The hosting machine? Does this mean that you have IIS and SQL installed on the same box or IIS on your host machine with a dedicated SQL Server provided by your hosting company? Either way I would suggest starting to take a look at how you might implement a caching layer to minimize the hits (where possible) to the database. Once this is PLANNED (not necessarily implemented) I would then start to look at how you might build a caching layer around your output (things built in ASP.NET). If you see a clear an easy path to building caching layers...then this is a quick and easy way to start to minimize request to the database and work on your web server. I suggest that this cache layer be flexible...read not use anything provided by .NET! Currently I still suggest using MemCached Win32. You can install it on your one hosted local box easily and configure your cache layer to use local resources (add memory...1gb is not enough). Then if you find that you really need to squeeze every little bit of performance out of your system...splurge for a second box. Split your cache between your current box...and the new box (allowing you to keep more in cache). This will give you some room (and time) to grow. Offloading to more cache should help address any future spikes...and with the second box you can now also focus on making your site work in farmed environment. If you are using local session..push that into your cache layer so that a request from one box or another won't matter (standard session is local to the box that it is managed on).
This is a huge subject...so without real details this is all speculation of course! You might be just right for adding better and more hardware to the existing installation.

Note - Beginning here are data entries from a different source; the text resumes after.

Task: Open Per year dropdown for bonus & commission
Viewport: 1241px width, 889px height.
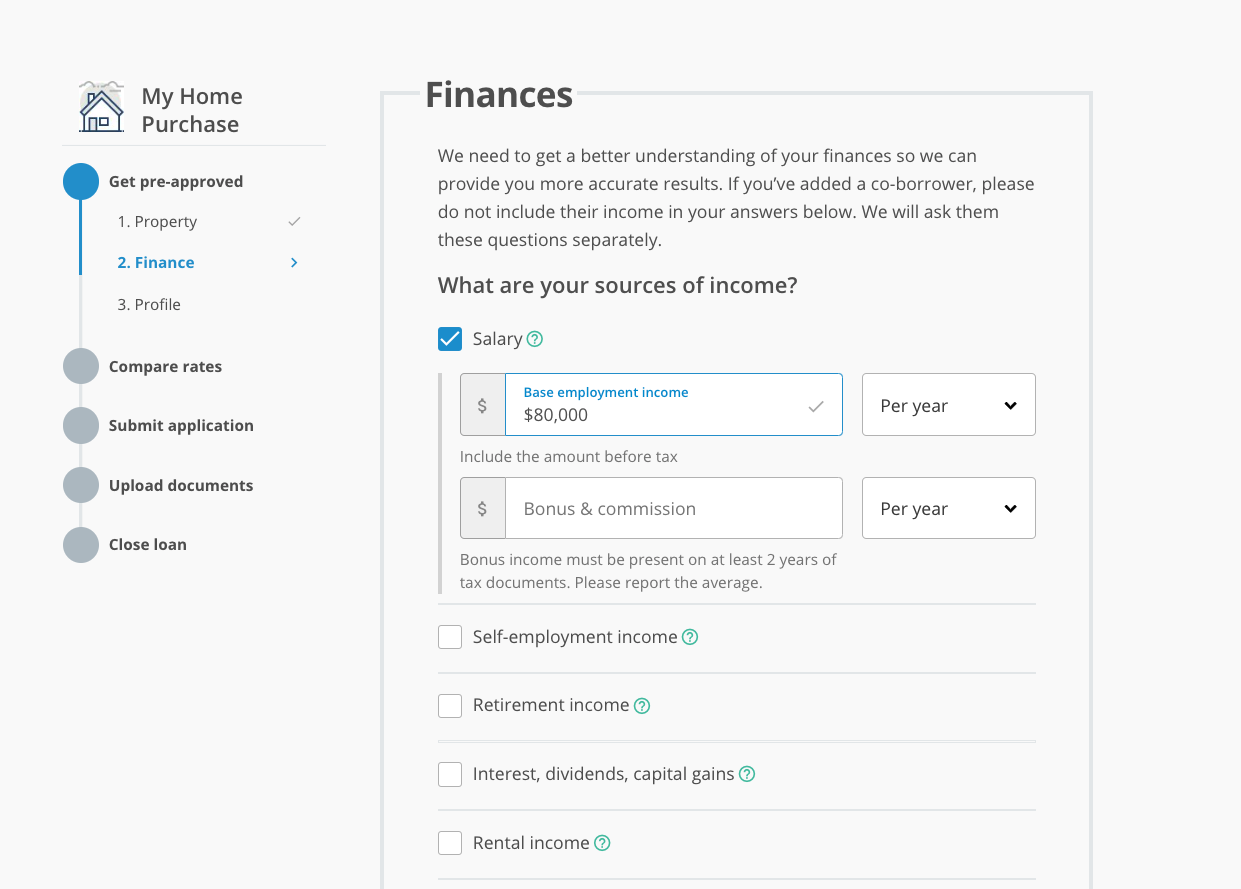Action: pyautogui.click(x=949, y=508)
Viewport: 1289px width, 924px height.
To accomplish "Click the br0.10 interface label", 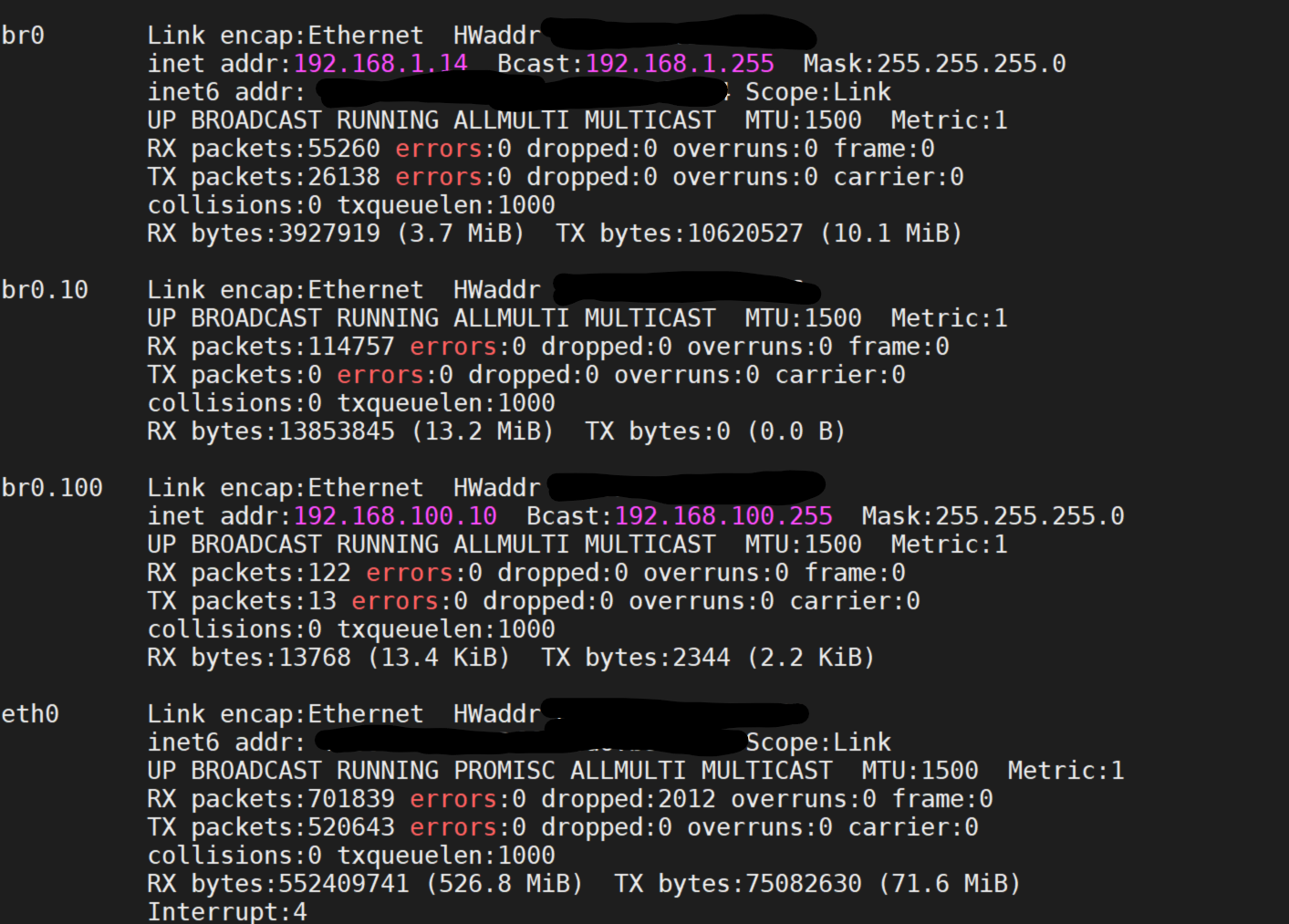I will (x=45, y=290).
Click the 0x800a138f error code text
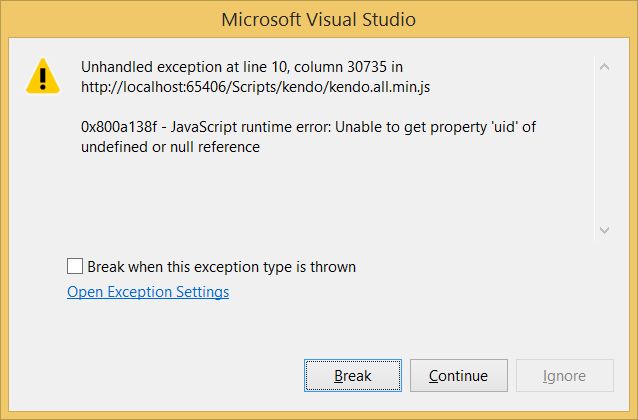638x420 pixels. [118, 127]
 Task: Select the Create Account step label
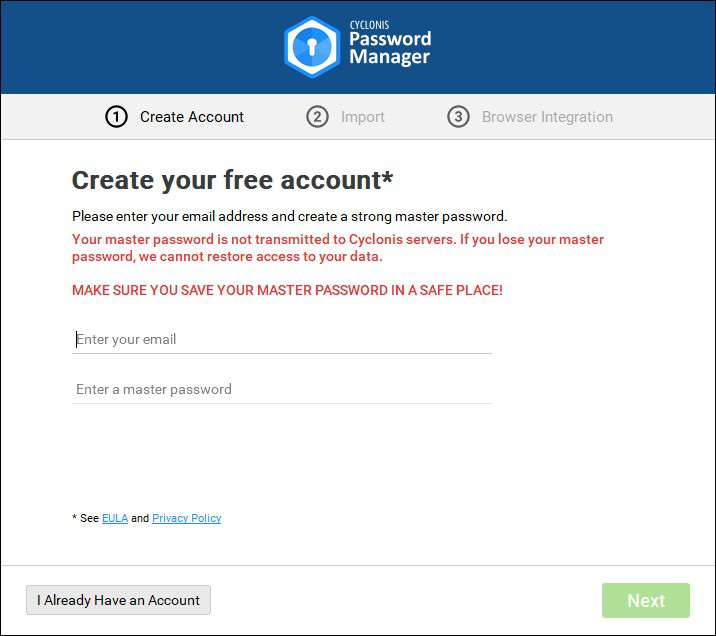click(192, 117)
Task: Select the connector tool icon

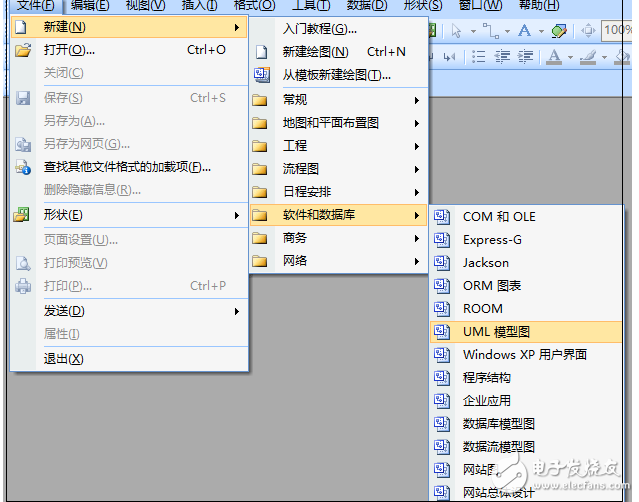Action: [489, 30]
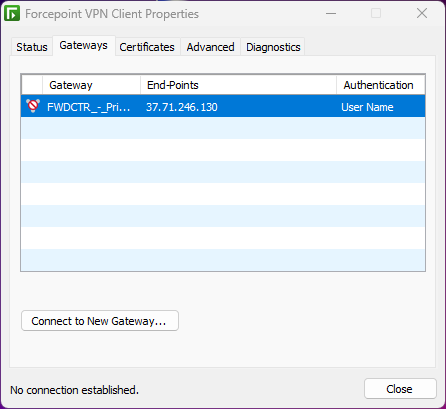Viewport: 446px width, 409px height.
Task: Minimize the VPN Client Properties window
Action: (x=331, y=14)
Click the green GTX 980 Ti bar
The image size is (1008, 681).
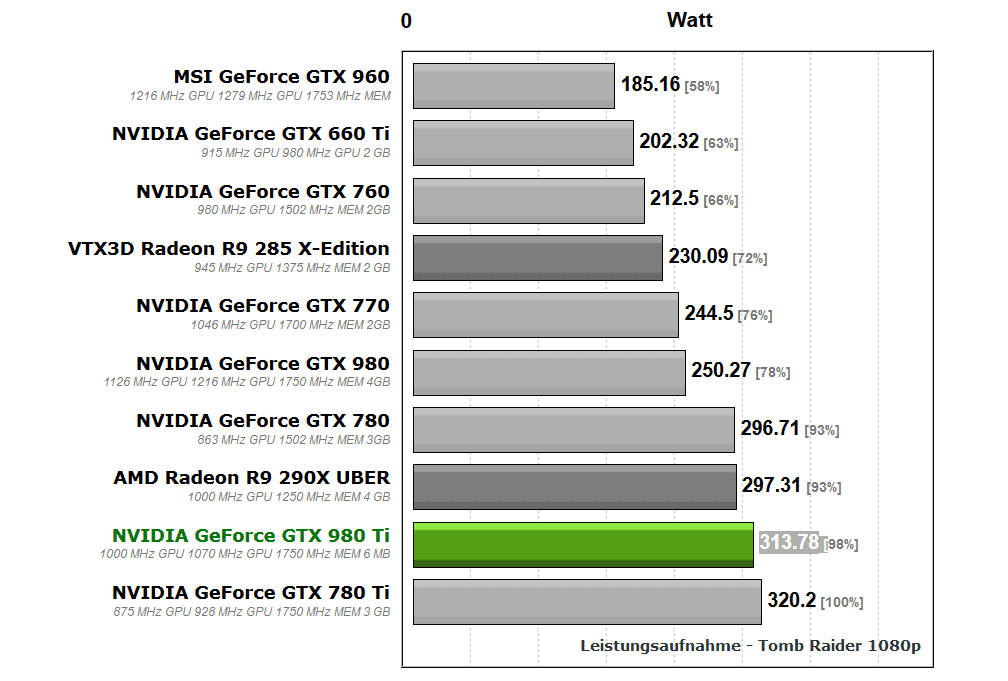point(583,545)
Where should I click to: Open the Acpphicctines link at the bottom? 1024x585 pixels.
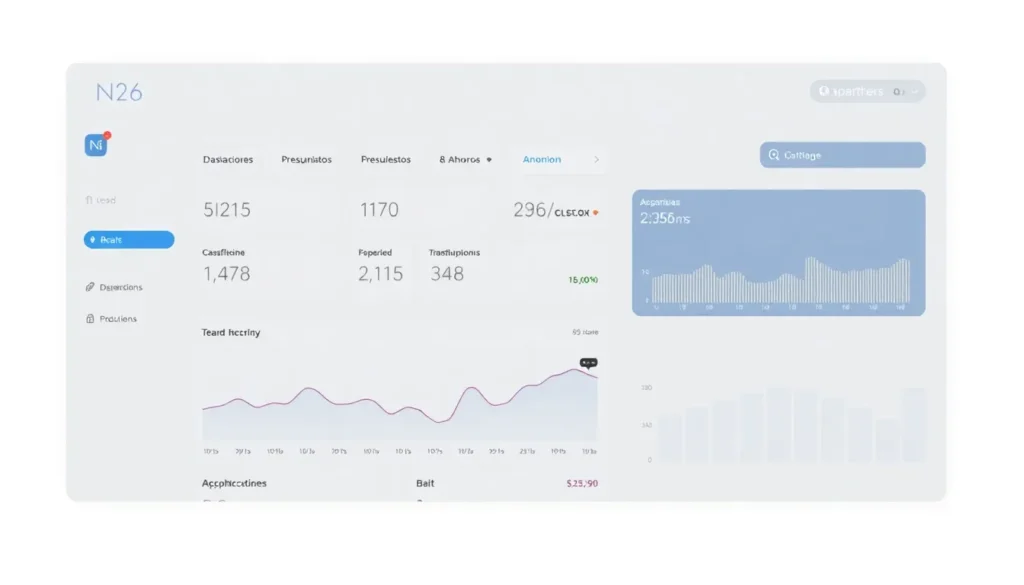tap(233, 483)
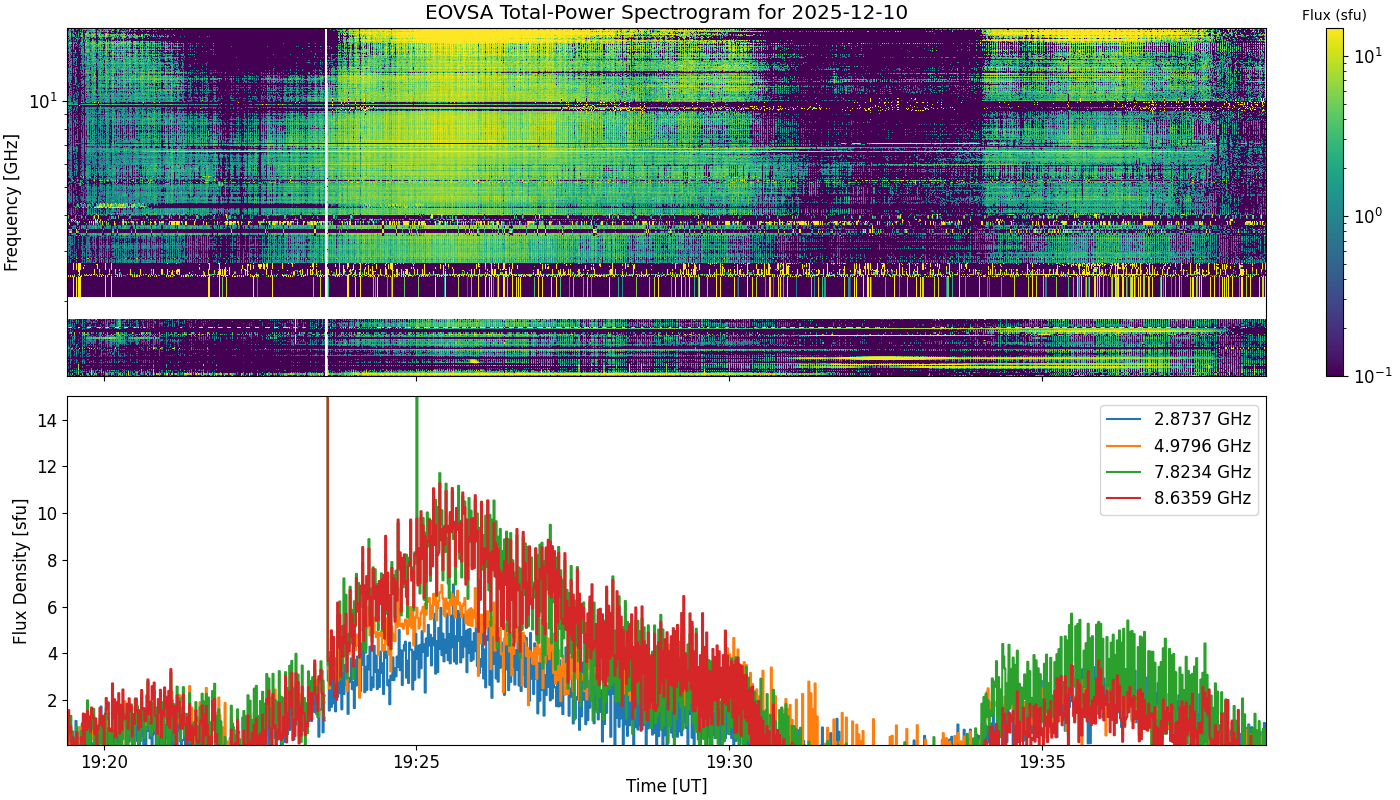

Have you tried setting up a quick performance test using sample data? 20,000 page views is less than one/sec (assuming even distribution over 8 hours), which is pretty minimal given your small tables. Assuming you're not sending a ton of data with each page view (i.e. a data table with all 1000 rows from one of your tables), you are likely OK.
You may need to increase RAM, but other than running a performance test I wouldn't worry too much about performance right now.
I don't think the load you are describing would be too much of a problem for most machines. Of course it doesn't just depend on the few metrics you outlined but also on query complexity, page size, and a heap of other things.
If you worry about scalability do some load testing and see how your site handles, say 10000 page views per hour (about 3 views per second). It's mostly always good to plan ahead as long as you plan for probable scenarios.
Guts say: Given 10 tables with 4,000 rows each and assuming about 2KB of data per row is only 80MB for the entire database. Easily cached within memory available. Assuming everything else about the application is equally simple, you should be able to easily serve hundreds of pages per second.
Engineers say: If you want to know, stress test your application.